Toyota to spice up old Corolla to keep market lead
Car producer to launch new version of the model as it tries to retain global sales crown
With Toyota Motor back on top as the world's largest vehicle maker, president Akio Toyoda is not looking to a relative youngster like the Prius hybrid to defend that lead. Instead, he is counting on a middle-aged veteran: the 47-year-old Corolla.
Later this year - it has not said when or where - Toyota plans to introduce a revamped version of its global best-seller, which last underwent a redesign in 2008.
No launch is more consequential for Toyota this year as the Prius is not due for a major change until 2014 and a new Camry car came out only about a year ago.
For Toyoda, the compact will be a chance to build on pledges to make cars that are more fun to drive and shed some of the company's reputation for blandness.
More relevant for investors, the success of the top-selling car in history will help determine Toyota's ability to return to the profitability it enjoyed before the global financial crisis and the recall of millions of vehicles.
The Corolla "might be viewed as boring by some, but for others it's bulletproof," said Kurt Sanger, an analyst at Deutsche Bank, who has a buy rating on Toyota stock. "The profit per unit might be lower than other models, but if you sell that many, you're going to make money."
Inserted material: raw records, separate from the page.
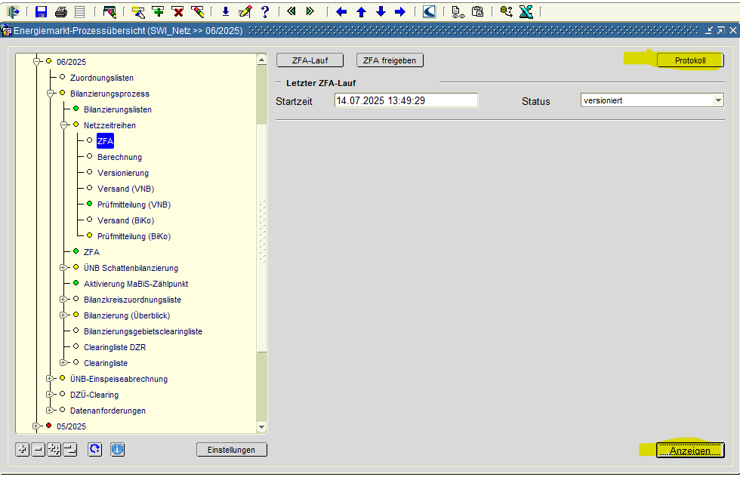Image resolution: width=740 pixels, height=483 pixels.
Task: Click the green plus insert record icon
Action: pyautogui.click(x=158, y=11)
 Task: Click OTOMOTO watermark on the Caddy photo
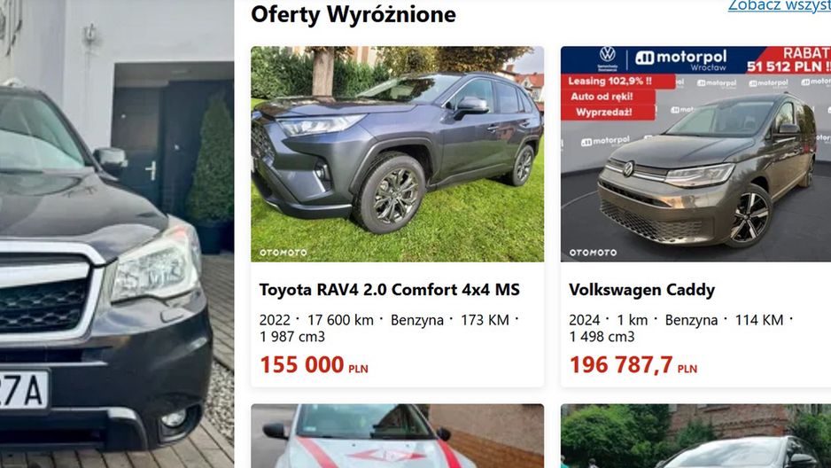593,253
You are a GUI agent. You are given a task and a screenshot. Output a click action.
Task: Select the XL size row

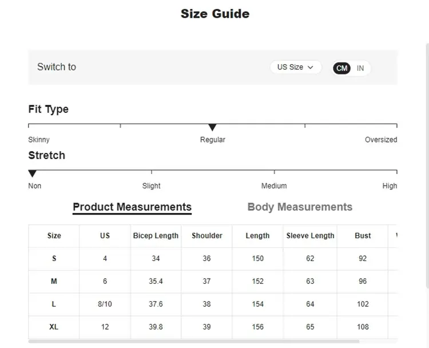point(54,327)
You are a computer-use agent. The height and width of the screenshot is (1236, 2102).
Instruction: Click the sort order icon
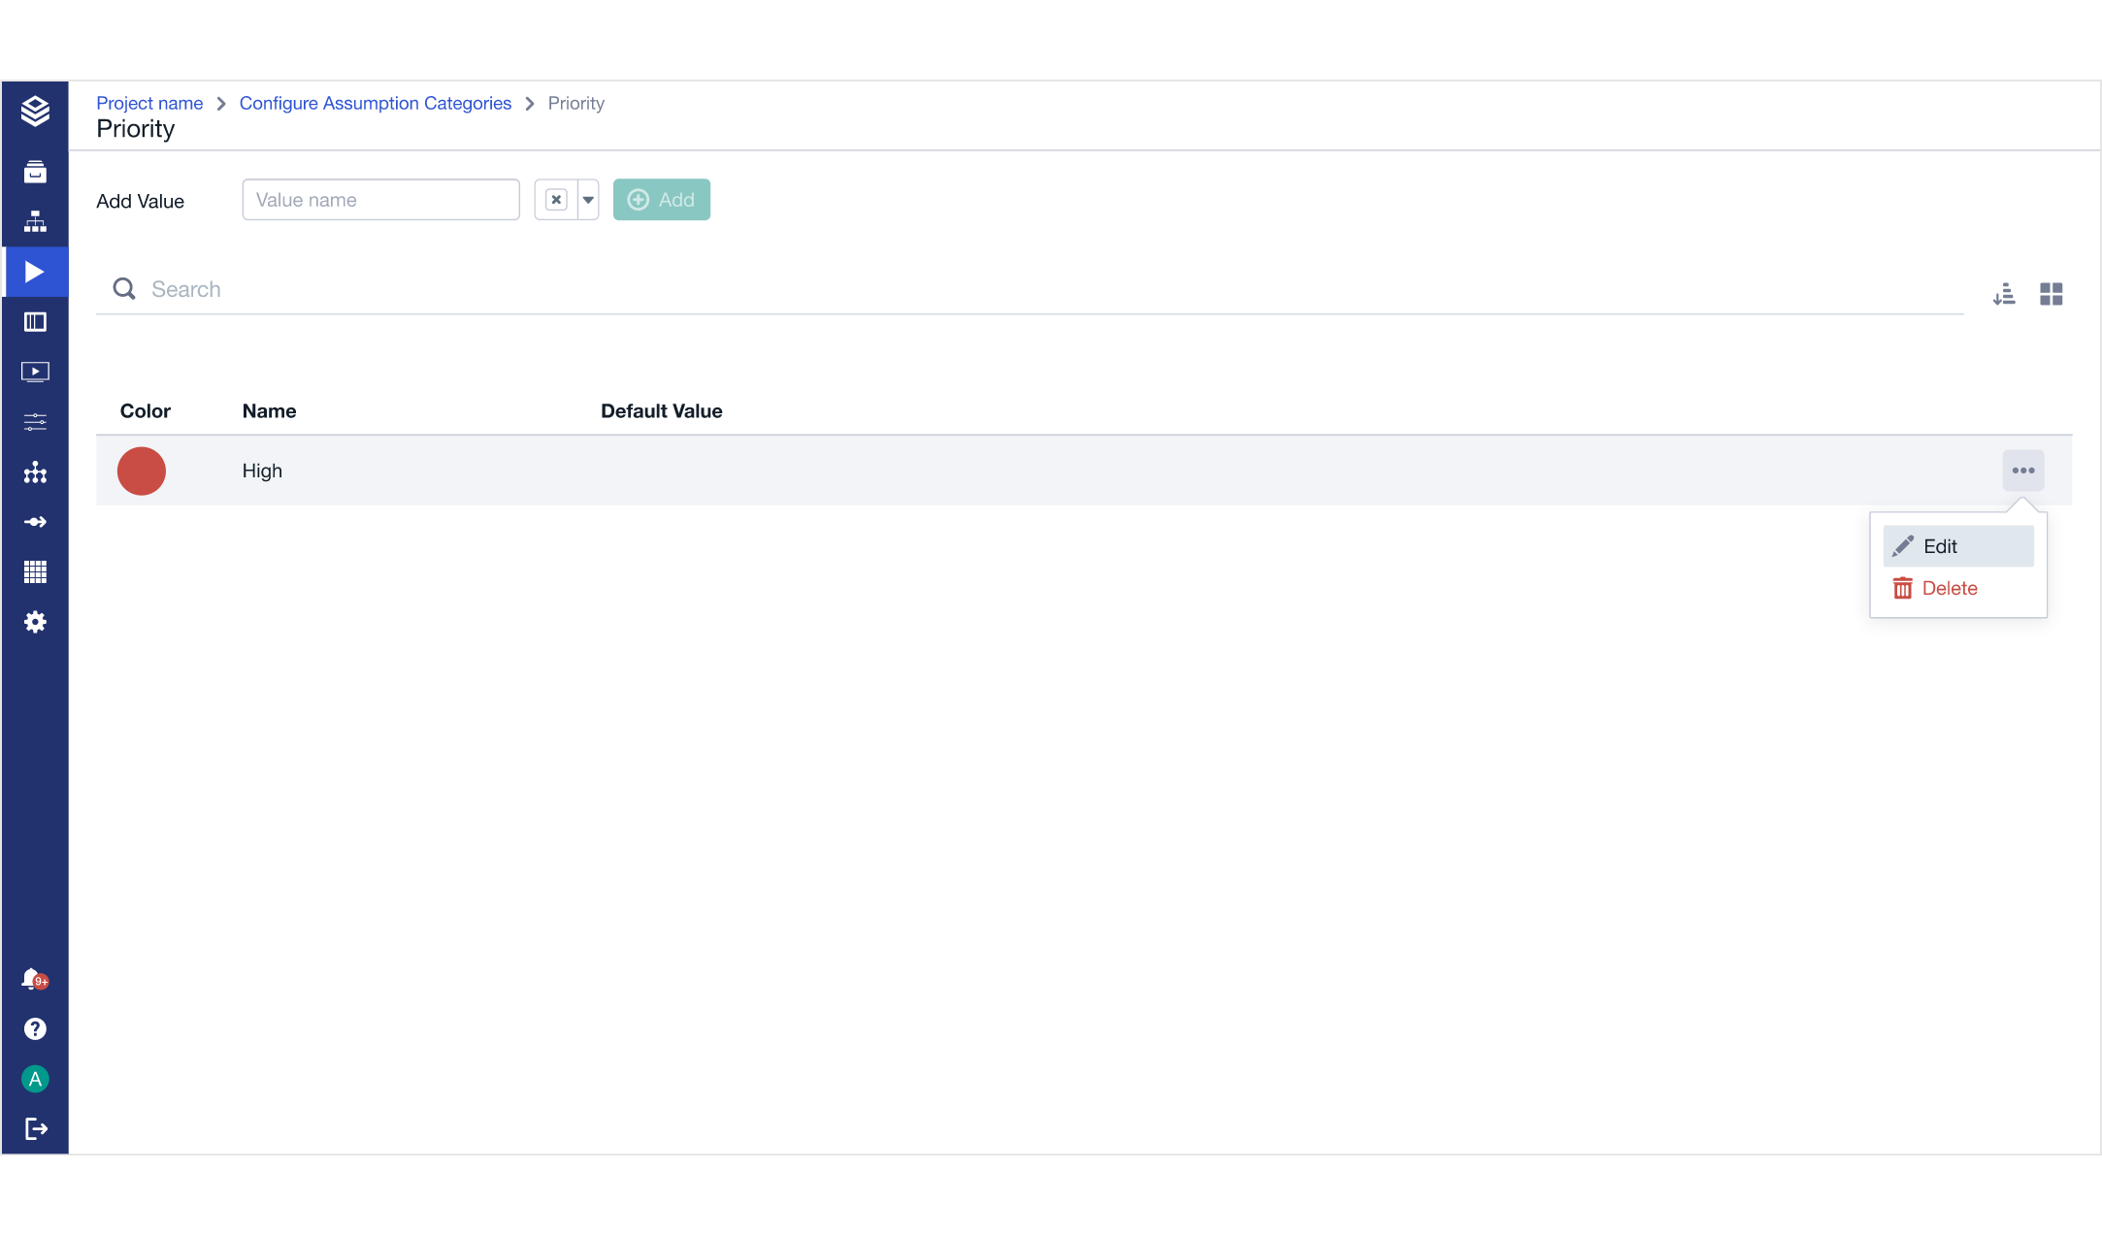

Sanger is optimistic over Toyota's money-making prospects. He is among a dozen analysts tracked by Bloomberg who have raised earnings estimates for the vehicle maker in the past month as the tumbling yen raises the value of Japanese exports.
The yen hit 91.26 to the US dollar on Monday, the weakest since June 2010. Toyota's annual operating profit gains by 35 billion yen (HK$2.97 billion) for every one-yen drop in the value of the Japanese currency against the dollar.
Toyota has sold more than 40 million Corollas over the years. Although the car remained its top seller last year - estimated by the company at 1.21 million deliveries worldwide - Corolla sales have fallen from a peak of 1.42 million units in 2006 as Honda Motor's Civic and Hyundai Motor's Elantra won customers with fuel economy and lower prices.
The Civic overtook the Corolla as the best-selling compact sedan in the US last year, according to researcher Autodata.
This year, global sales of the Corolla will probably increase 7 per cent to 1.3 million units, according to Takeshi Miyao, an analyst with researcher Carnorama Japan.
The declining popularity of the Corolla has been mirrored in the company's earnings. Toyota's profit forecast for the fiscal year to end March is less than half the amount five years ago.